Les justifications invoquées vont de la prévention de la tricherie aux examens (l'Inde a coupé Internet dans des États entiers pendant les tests scolaires) à l'arrêt de la propagation de la « désinformation » pendant les élections. En pratique, les recherches compilées par le Forum économique mondial montrent que les coupures sont systématiquement corrélées à la répression politique : elles culminent pendant les manifestations, les résultats électoraux contestés et les répressions militaires.

Le coût économique est énorme. Top10VPN estime que les coupures gouvernementales coûtent à l'économie mondiale 19,7 milliards de dollars en 2025 à elles seules. Les entreprises perdent des revenus, les hôpitaux perdent l'accès aux dossiers électroniques et les télétravailleurs sont paralysés. Un rapport des Nations unies sur les droits de l'homme de 2022 a révélé que les coupures avaient perturbé la scolarité, bloqué l'information médicale et empêché les journalistes de documenter les abus – des effets que le rapport a qualifiés de « dramatiques et de grande portée ».

La prochaine frontière : un Internet à deux vitesses

La tendance la plus alarmante n'est pas la coupure brutale, mais l'Internet à deux vitesses, un système dans lequel la connectivité devient un privilège plutôt qu'un droit. L'Iran a mis en place un réseau national d'information, un intranet contrôlé par le gouvernement qui maintient les services approuvés par le régime en fonctionnement tout en coupant les citoyens du web mondial. Le rapport 2025 de Freedom House avertit que ce modèle est étudié et copié par d'autres gouvernements autoritaires.

Dans un tel système, Internet n'est pas simplement coupé, il est restructuré, l'accès au monde extérieur étant réservé aux élites, aux services de sécurité et aux entreprises agréées.
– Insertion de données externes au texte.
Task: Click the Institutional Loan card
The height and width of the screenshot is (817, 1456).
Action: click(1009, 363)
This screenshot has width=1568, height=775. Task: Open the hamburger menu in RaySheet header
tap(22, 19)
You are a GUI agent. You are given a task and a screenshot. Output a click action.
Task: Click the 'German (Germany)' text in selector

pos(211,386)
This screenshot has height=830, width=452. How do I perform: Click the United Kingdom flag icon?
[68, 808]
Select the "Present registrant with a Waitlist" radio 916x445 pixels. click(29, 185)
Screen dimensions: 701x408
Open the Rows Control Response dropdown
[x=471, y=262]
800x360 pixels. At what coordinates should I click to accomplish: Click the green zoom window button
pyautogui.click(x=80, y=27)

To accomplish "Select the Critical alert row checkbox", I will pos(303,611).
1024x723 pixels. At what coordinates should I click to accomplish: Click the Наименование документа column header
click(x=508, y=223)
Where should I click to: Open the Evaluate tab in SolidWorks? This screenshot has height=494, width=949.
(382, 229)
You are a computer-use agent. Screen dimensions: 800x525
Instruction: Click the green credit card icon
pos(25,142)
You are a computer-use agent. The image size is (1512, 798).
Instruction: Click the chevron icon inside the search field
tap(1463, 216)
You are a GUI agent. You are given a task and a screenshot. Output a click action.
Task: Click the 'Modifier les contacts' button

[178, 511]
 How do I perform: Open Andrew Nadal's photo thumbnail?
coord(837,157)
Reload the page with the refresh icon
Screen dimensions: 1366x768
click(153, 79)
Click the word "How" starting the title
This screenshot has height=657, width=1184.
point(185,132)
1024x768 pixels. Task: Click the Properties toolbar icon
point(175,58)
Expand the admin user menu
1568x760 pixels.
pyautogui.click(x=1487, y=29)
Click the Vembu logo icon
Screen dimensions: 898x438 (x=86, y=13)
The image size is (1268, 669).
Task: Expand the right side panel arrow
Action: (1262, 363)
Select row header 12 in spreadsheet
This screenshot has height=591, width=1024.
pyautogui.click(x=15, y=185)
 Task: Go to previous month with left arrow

Pour le reste, un intranet national sélectionné remplace entièrement le web ouvert.

Les coupures peuvent-elles être contournées ?

Les VPN ordinaires offrent une protection limitée contre les coupures avancées : la DPI peut détecter et bloquer les prises de contact VPN. Les outils plus résistants – tels que le réseau Tor ou les proxys obfusqués comme Shadowsocks – sont plus difficiles à bloquer, mais plus lents et moins accessibles aux utilisateurs non techniques. Les services d'Internet par satellite comme Starlink peuvent contourner les contrôles au niveau du sol, mais nécessitent un matériel que de nombreux citoyens des pays touchés ne peuvent pas obtenir ou se permettre.

La course à l'armement entre les censeurs et les outils de contournement se poursuit. Ce qui est clair, c'est que l'architecture d'Internet n'a pas été conçue pour résister aux gouvernements qui contrôlent son infrastructure physique. Tant que toutes les connexions internationales d'un pays passent par un petit nombre de points d'échange contrôlés par le gouvernement, la capacité de le couper demeure – et l'incitation à utiliser ce pouvoir augmente.